Exercise description -
Only an exact copy belongs in the answer: the line with "Where should I" and every line after it through the end of the records, pictures left out.

═════ Provided data

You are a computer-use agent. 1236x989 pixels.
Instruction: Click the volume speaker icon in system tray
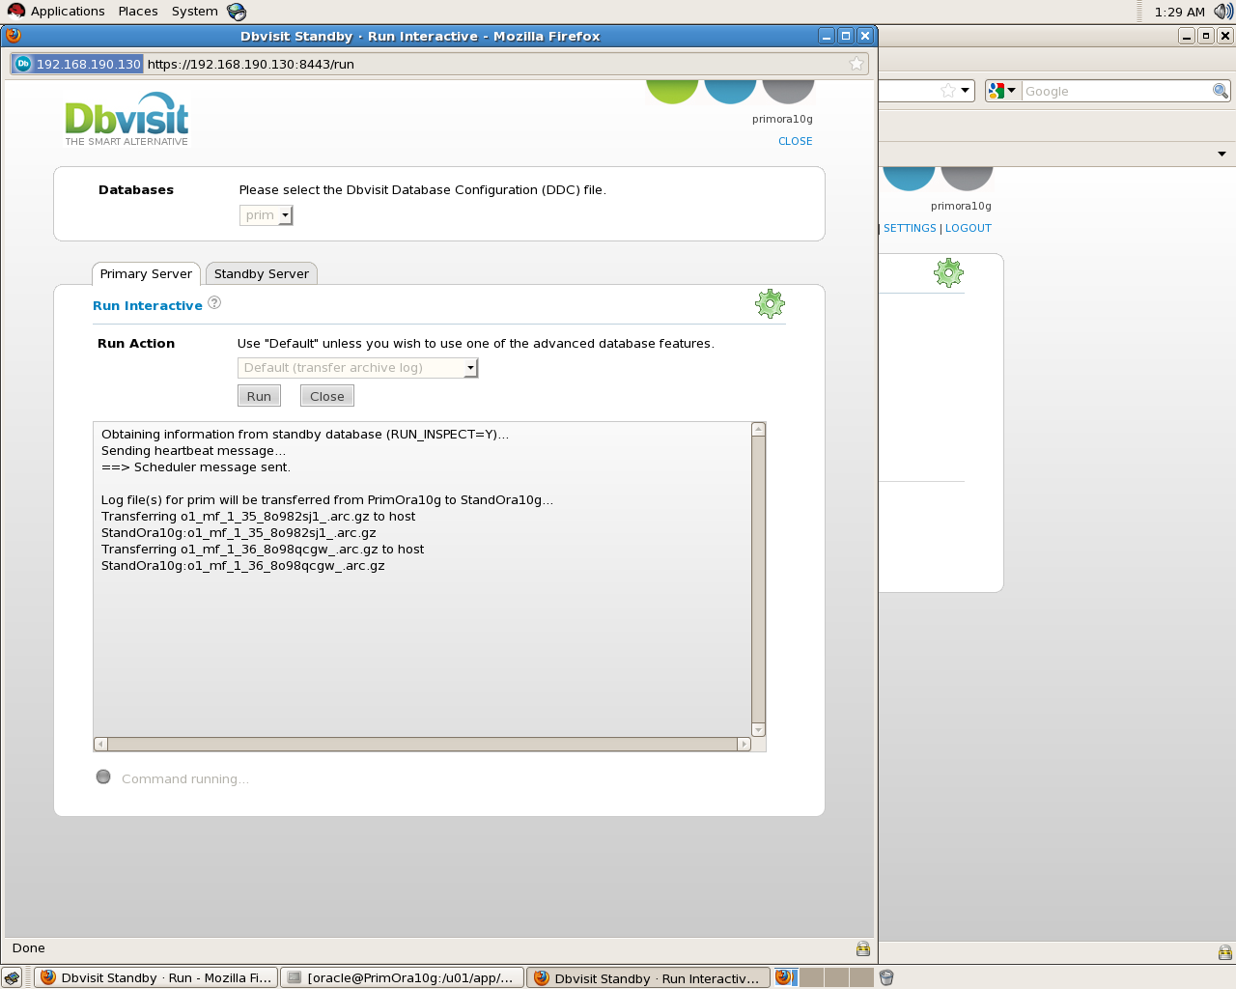(x=1222, y=12)
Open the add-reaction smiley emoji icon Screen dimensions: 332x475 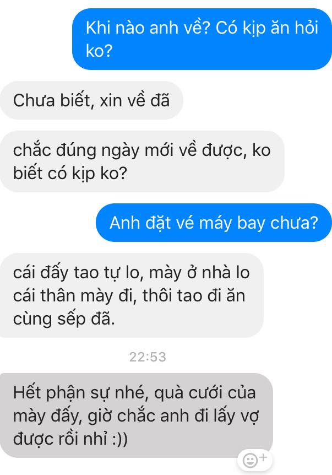251,461
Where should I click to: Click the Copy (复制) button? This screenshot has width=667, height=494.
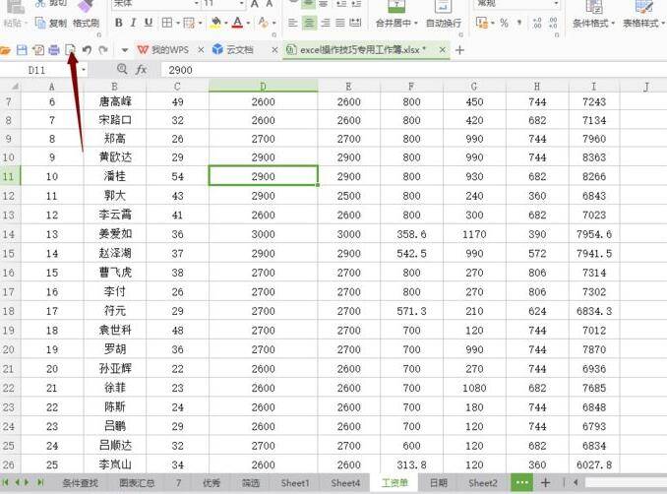51,23
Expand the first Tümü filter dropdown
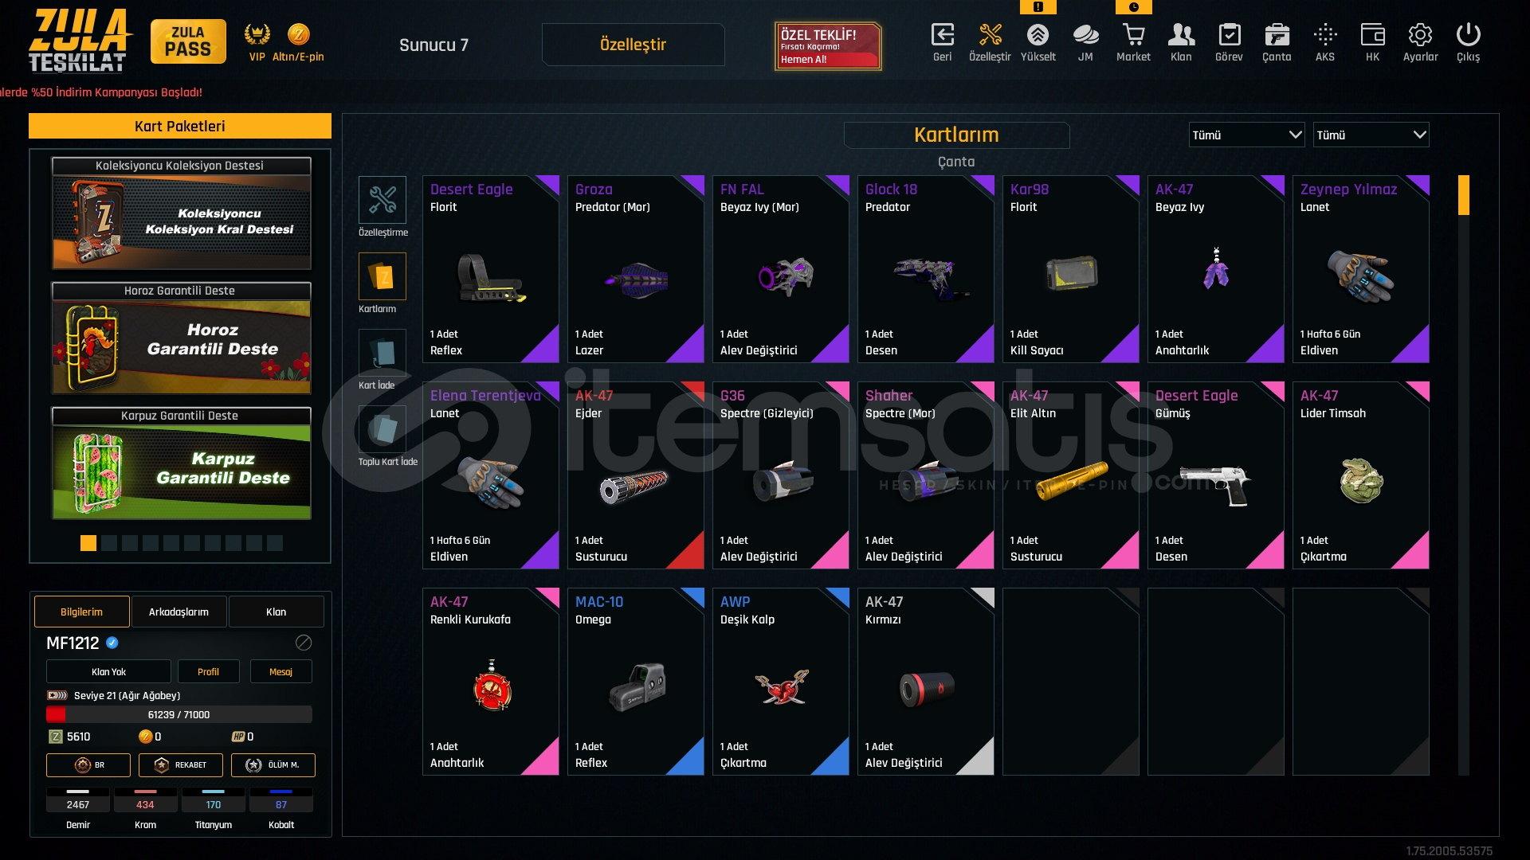1530x860 pixels. click(1246, 135)
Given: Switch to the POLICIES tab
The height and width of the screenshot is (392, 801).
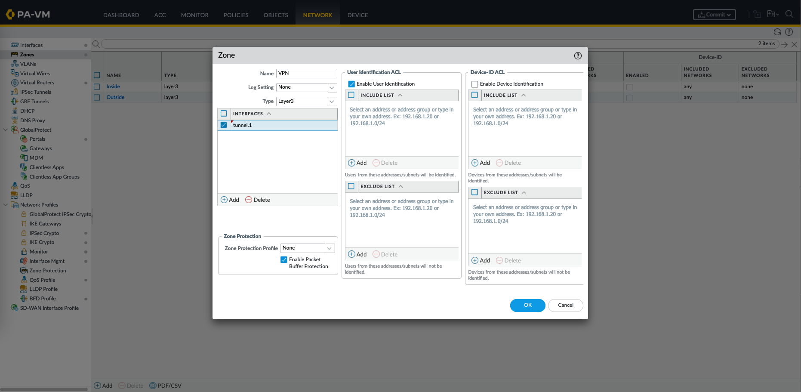Looking at the screenshot, I should click(x=236, y=15).
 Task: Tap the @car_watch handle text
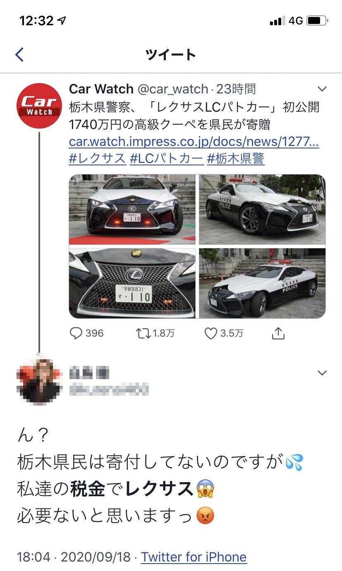point(172,89)
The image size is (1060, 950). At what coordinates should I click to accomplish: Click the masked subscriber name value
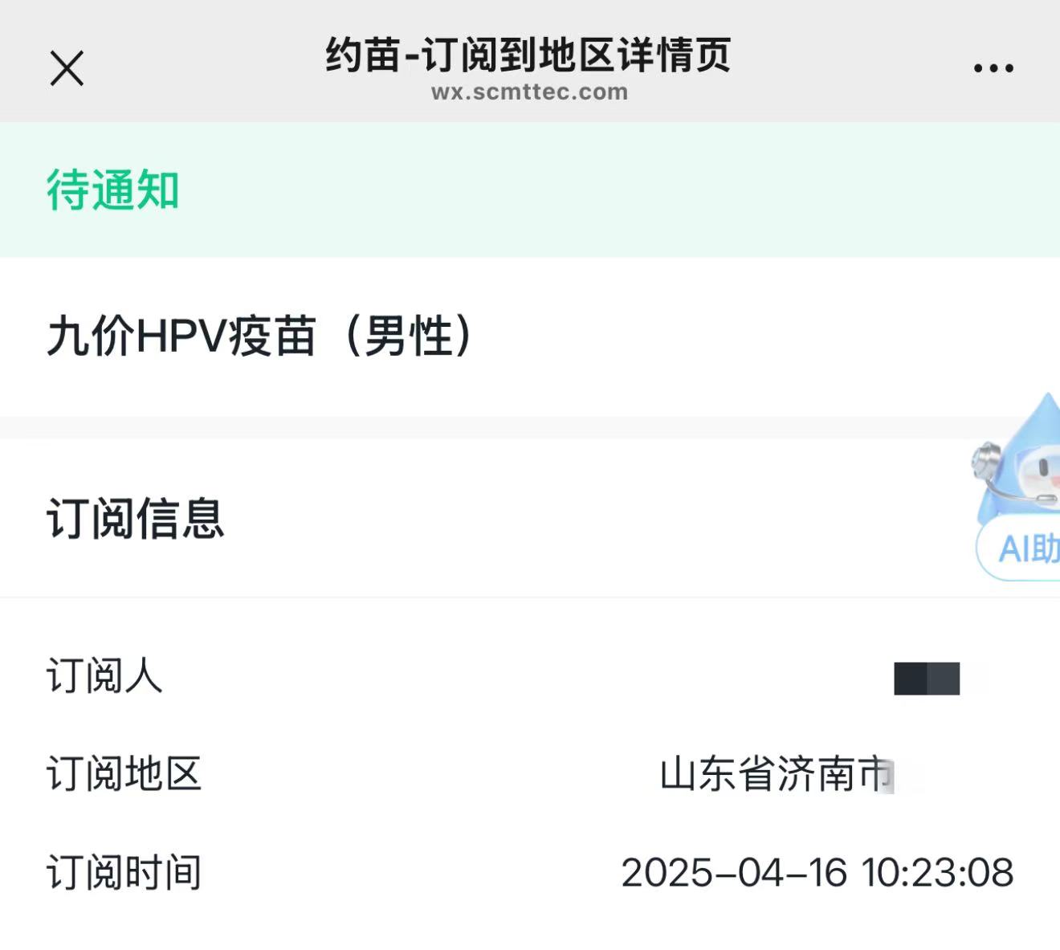click(927, 679)

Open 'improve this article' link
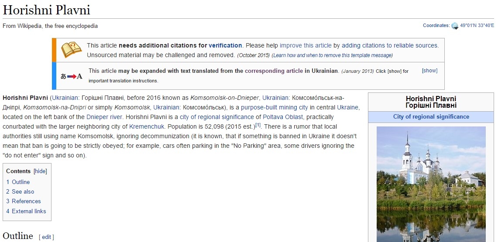coord(306,45)
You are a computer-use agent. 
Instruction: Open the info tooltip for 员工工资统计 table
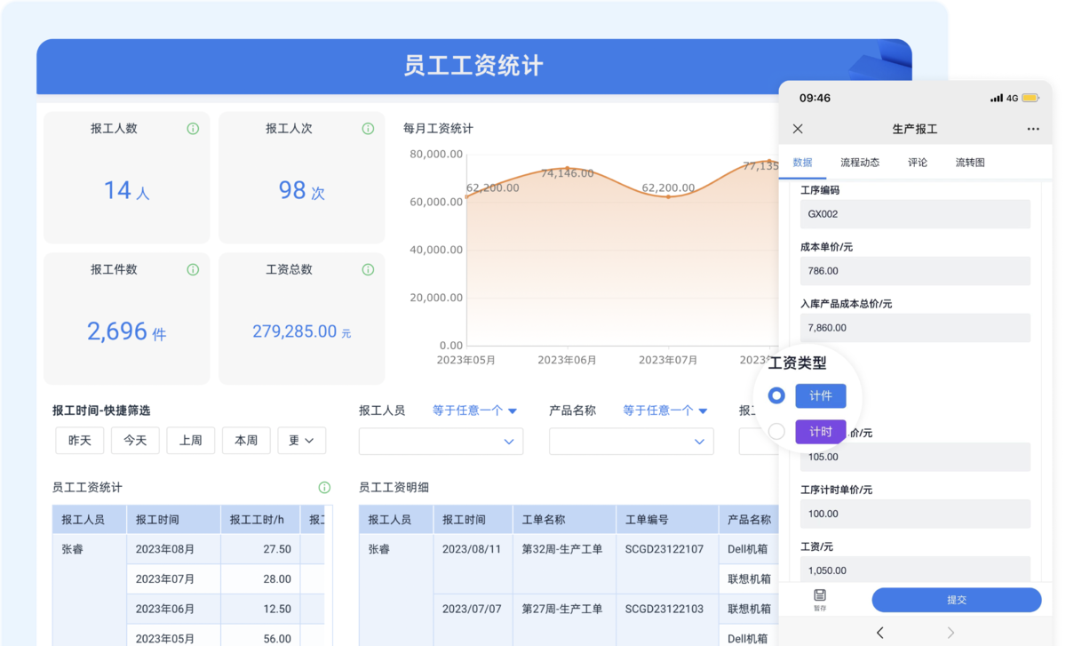(325, 487)
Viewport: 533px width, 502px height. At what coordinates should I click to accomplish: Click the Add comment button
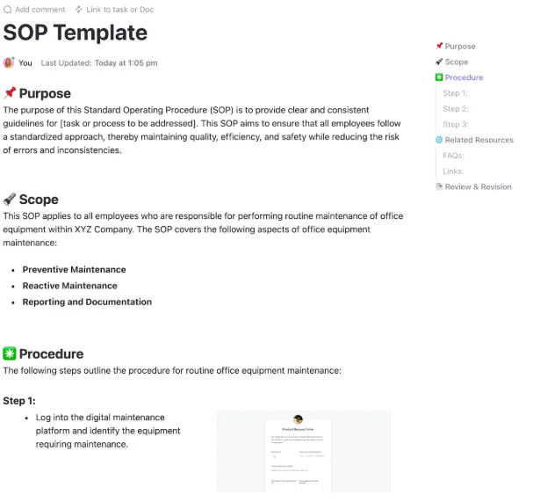click(34, 10)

══════════

Result -
Where should I click to: Click the Copy (复制) button? This screenshot has width=667, height=494.
51,23
Expand the first Tümü filter dropdown
1530x860 pixels. click(1246, 135)
Given: Switch to the POLICIES tab
The height and width of the screenshot is (392, 801).
Looking at the screenshot, I should click(x=236, y=15).
 Task: Tap the @car_watch handle text
point(172,89)
The image size is (1060, 950). At what coordinates should I click to accomplish: Click the masked subscriber name value
click(927, 679)

Open 'improve this article' link
coord(306,45)
You are a computer-use agent. 
Instruction: Open the info tooltip for 员工工资统计 table
(325, 487)
Viewport: 533px width, 502px height. At what coordinates should I click to accomplish: Click the Add comment button
click(34, 10)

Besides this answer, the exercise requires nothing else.